Strike Up the Band(1940). Directed by Busby Berkeley. Cast: Mickey Rooney and Judy Garland.
High school band drummer Jimmy Connors, decides to take some of his friends from Riverwood High School Band and start up a swing orchestra. Jimmy asks Mary, to sing with the band and then asks Mr. Judd, the school principal, if the band could perform at the school dance. Mary, becomes frustrated with Jimmy, because he is more interested in her voice than their romance.
The band sounds great and everyone has a good time at the dance. Jimmy decides to enter Paul Whiteman's school band contest in Chicago. To raise money for their traveling expenses, the band holds a Gay Nineties melodrama for the Elks Club, but they are still short fifty dollars.
If Jimmy does not have enough trouble, here comes Barbara, a flirtatious blonde, who enrolls in Riverwood High School and sets her cap for him. Jimmy takes notice in her when her father hires Paul and his band to play at his daughter's birthday party. At the party, Jimmy and his band give a spur of the moment performance. Whiteman, is impressed and offers Jimmy a job playing drums, but Jimmy refuses, not wanting to brake up his band.

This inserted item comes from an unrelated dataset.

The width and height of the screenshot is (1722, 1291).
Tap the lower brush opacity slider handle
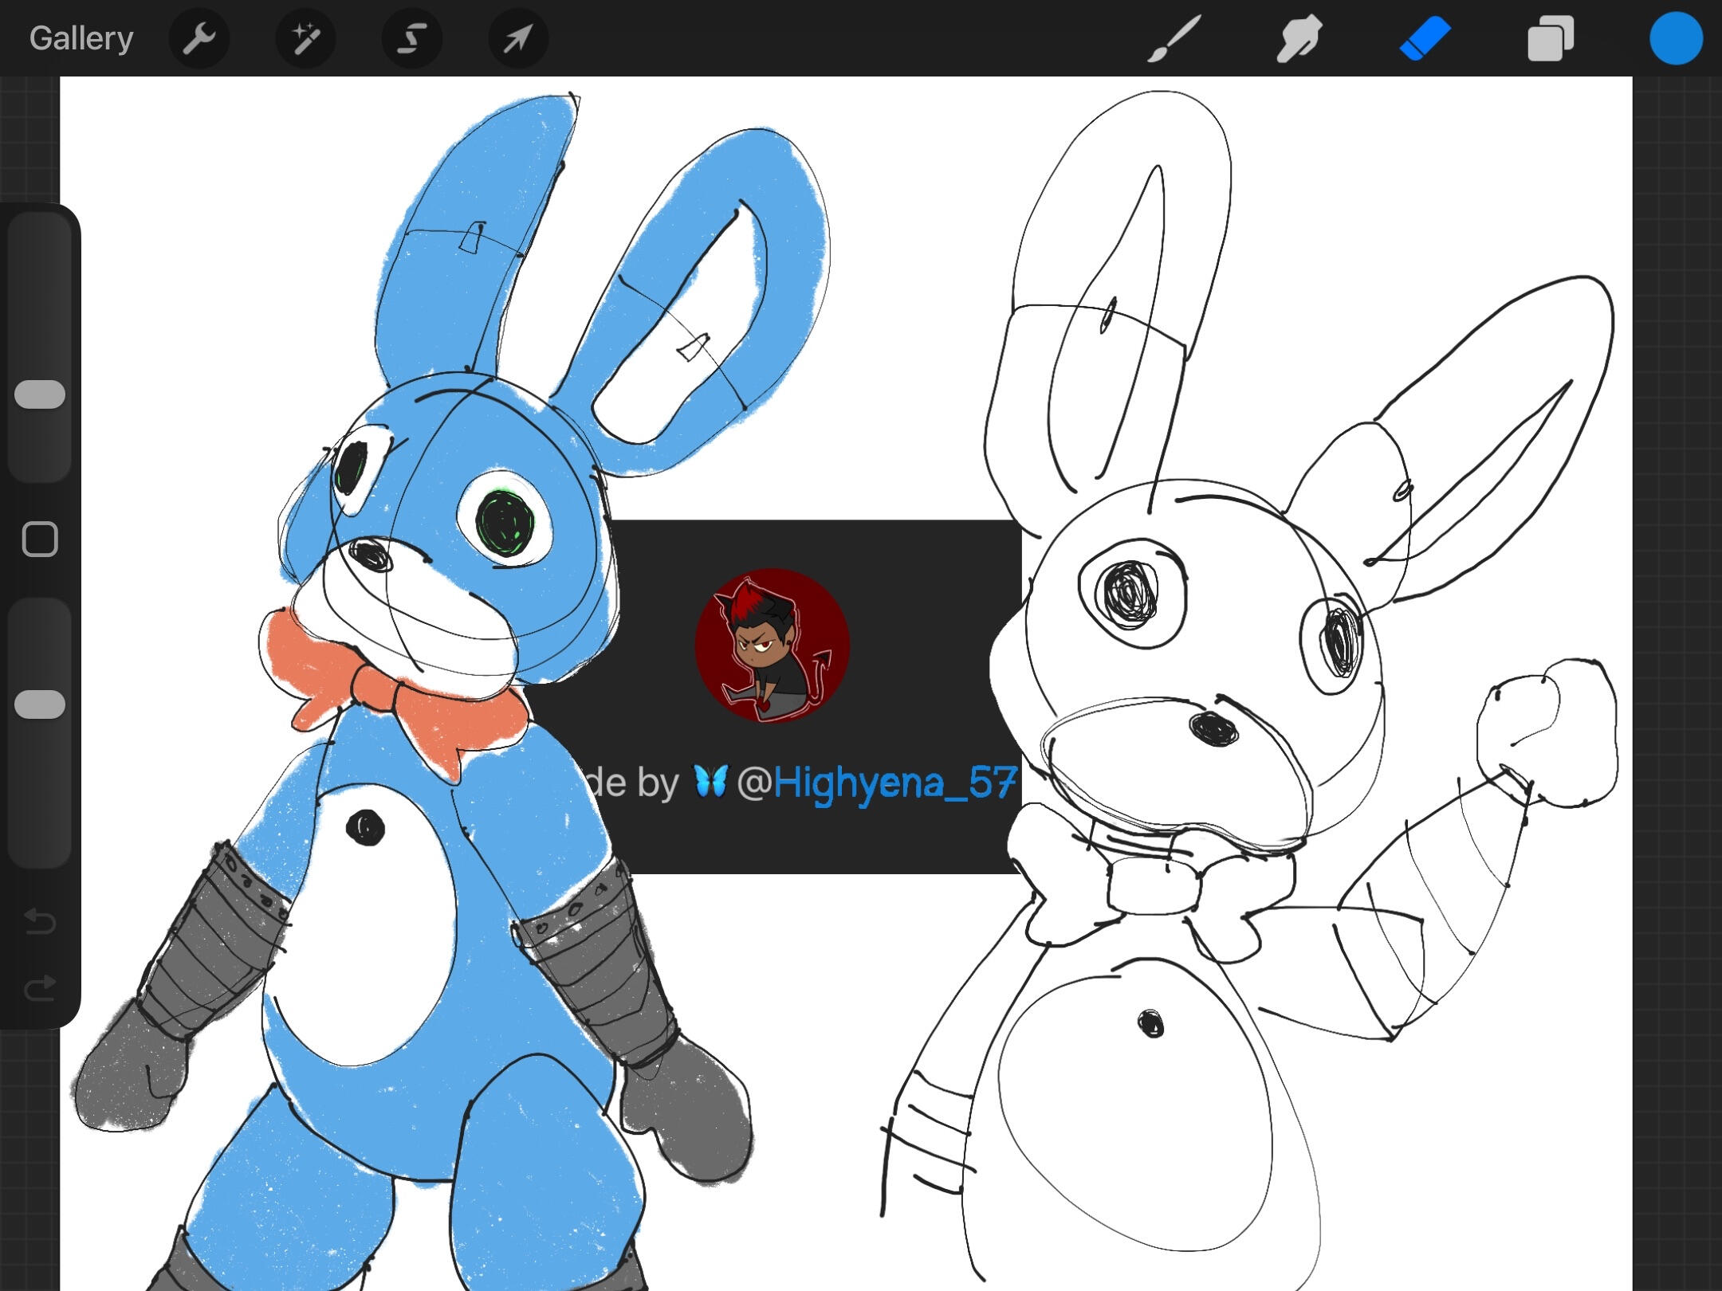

On the day they were suppose to leave, Willie, one of the band members, becomes seriously ill from an injury while performing at the Elks show and needs an operation to save his life. Jimmy, uses the band's travel money to fly Willie to Chicago. Mr. Morgan sends the band to Chicago by train. At the big broadcast, Jimmy and his band are the winners.
If Strike Up The Band, is a wonderful film and has some great musical numbers. Also, the Gay Nineties spoof is very entertaining, I think that you will also enjoy the 'fruit orchestra' doing Our Love Affair.
Fun Fact:
The puppet orchestra made of fruit that comes to life playing instruments for Mickey Rooney and Judy Garland on a kitchen table, was the work of animator George Pal. He had just arrived in Hollywood from Europe via New York and this was among his first projects. Pal's work was relatively unknown by American audiences, thus he was uncredited. The idea for the sequence was that of another New York-to-Hollywood transfer: Vincente Minnelli.
June Preisser (June 26, 1920 – September 19, 1984). Was an actress popular in musical films during the late 1930s and early 1940s, many of which showcased her skills as an acrobat. When Preisser was nine years old an actor noticed the two sisters performing acrobatics on a sidewalk near their home, which landed them a job working in vaudeville, and later for the Ziegfeld Follies in 1934 and 1936.
Cherry retired in 1938 after her marriage and June was signed to a film contract by MGM. Her first film, Dancing Co-Ed (1939) provided only a small part, but her next film, Babes in Arms (1939), gave her a significant role opposite Mickey Rooney and Judy Garland. She performed with Rooney and Garland again in, Strike Up the Band (1940) and with Rooney in two "Andy Hardy" films, Judge Hardy and Son (1939) and Andy Hardy's Private Secretary (1941).
She went on to perform in the films,Gallant Sons (1940), Henry Aldrich for President (1941), Sweater Girl (1942). She played the character "Dodie Rogers" in seven "high school" comedy films with Frankie Darro and Noel Neill from 1946 to 1948. Her final film was Music Man (1948).